Am I the only one that feels like my gender was exploited this weekend?
Did these women who marched even know what the march was advocating for?
I think Trump is a pig and his locker room talk made me ill....should I have marched to communicate that?
What precedent will this march set for future elections/inaugurations, etc, etc?
What message does this send to the women who voted for Trump?
I want equality in the workplace....so does that mean I should have marched?
Is this really what solidarity looks like? Why do I feel so manipulated?
So many emotions. I've experienced them leading up to the march. I experienced them yesterday during the march and I find they are still lingering (along with all the social media posts about the march) today. Am I experiencing a level of FOMO? Yes, I think I am. Am I also feeling frustrated with the organization and the march itself? Yes, I am. Am I feeling like my gender was taken for a ride yesterday? Yes, I am.

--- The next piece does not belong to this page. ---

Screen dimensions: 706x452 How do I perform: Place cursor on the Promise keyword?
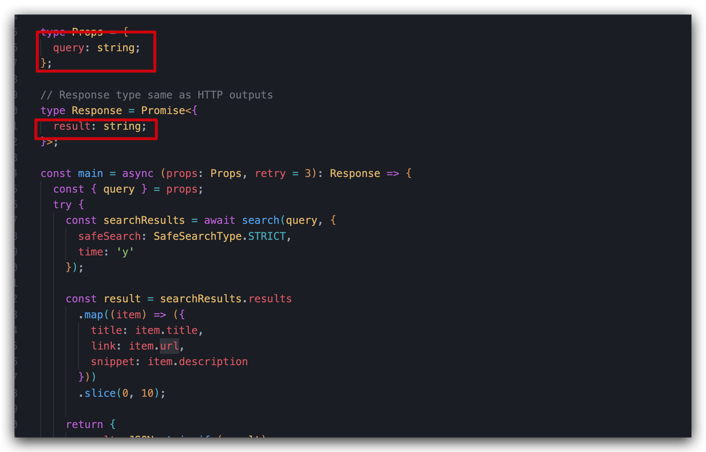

I've seen posts that say they felt "healing" and "solidarity" and I think that's great. I want those things for my friends. I've seen posts that share #whyImarch and their given reason is something I can totally support. But I've also been wondering if these women knew everything that this march stood for? Or did they not get the memo? Did they know they were marching for "pro-choice"? Did they know that "pro-life" supporters were meant to be excluded? Did they know this march was for "ending police brutality"? Did they know the march was for "caregivers","minimum wage","immigration reform","clean water and clean air (climate change)" and more? The list goes on, you can read the "vision" here.

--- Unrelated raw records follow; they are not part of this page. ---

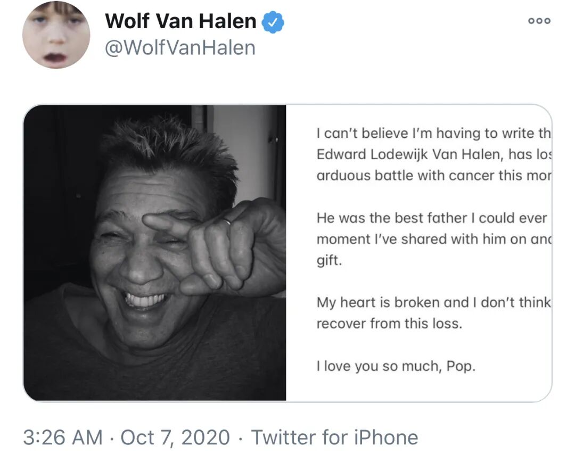This screenshot has width=575, height=463.
Task: Click the "Edward Lodewijk Van Halen" text line
Action: tap(433, 154)
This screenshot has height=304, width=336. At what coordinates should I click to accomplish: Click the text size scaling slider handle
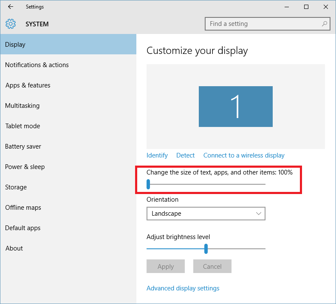click(148, 184)
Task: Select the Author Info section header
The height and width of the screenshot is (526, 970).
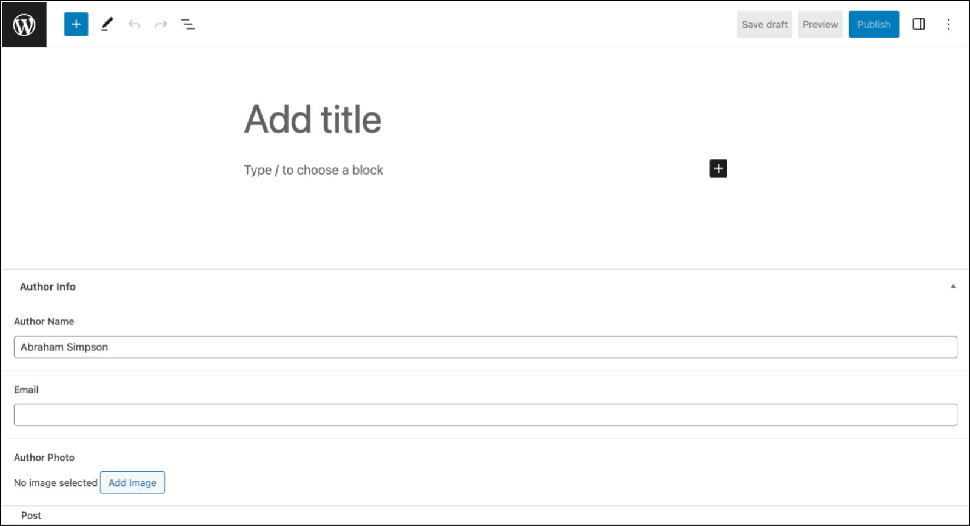Action: click(47, 286)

I believe in transparency and I sure hope that all the women who associated their name with this march, clearly understood, accepted and embraced all of the objectives. It just feels sneaky to claim this was a chance for women to unite in solidarity and then slip in that you have a "bold message of resistance".
They claimed is was a peaceful protest but still saying "I'm with her" having celebrities like Madonna claim this is the start of the "rebellion" and that she wishes she could "blow up the Whitehouse" doesn't really count as peaceful in my book.
It was too much and it's not peaceful to try to overthrow our newly and fairly elected president. I just can't get behind it and I feel sick to my stomach thinking that there were probably many women who did not fully understand what they were advocating for.
The organization claimed it was not an anti_Trump protest....but I'm pretty sure it was for a lot of participants...again - it should be clear. It should be unified.
This is #whyIdidn'tmarch and why I feel so bad about the march. Honestly? I feel bullied. The loudest voices are yelling what it means to be a "strong woman" and it comes across as "if you're not with us, you're against us". Can't I be for equality for women, be pro-life, be concerned about police brutality but also not join the Black Lives Matter movement AND still be a strong woman? Is that really not an option? Is there only one way to be the best kind of woman? Do I have to be "Nasty" and have voted for Hillary? (Which by the way, if you're really her follower, then why are you protesting? She was all smiles and graciousness at the inauguration. She's accepting the results and moving on. Maybe consider following that example as well.) Is there really not room for all of us, women?
I want so much for our country to accept our democratic process (I know, I know, you have the right to protest as part of democracy. I don't need a history lesson.) we elected a president. He may not be your first choice but I wish Americans would move forward. What happens the next time we have an election? What then? I want America to heal. And just one last request - if you are a person who can't understand how anyone could vote for Trump - I would encourage you to make a list of five positive, maybe even honorable, reasons that could have led someone to vote for him. Let's try to understand each other better. That's what unity and solidarity looks like to me.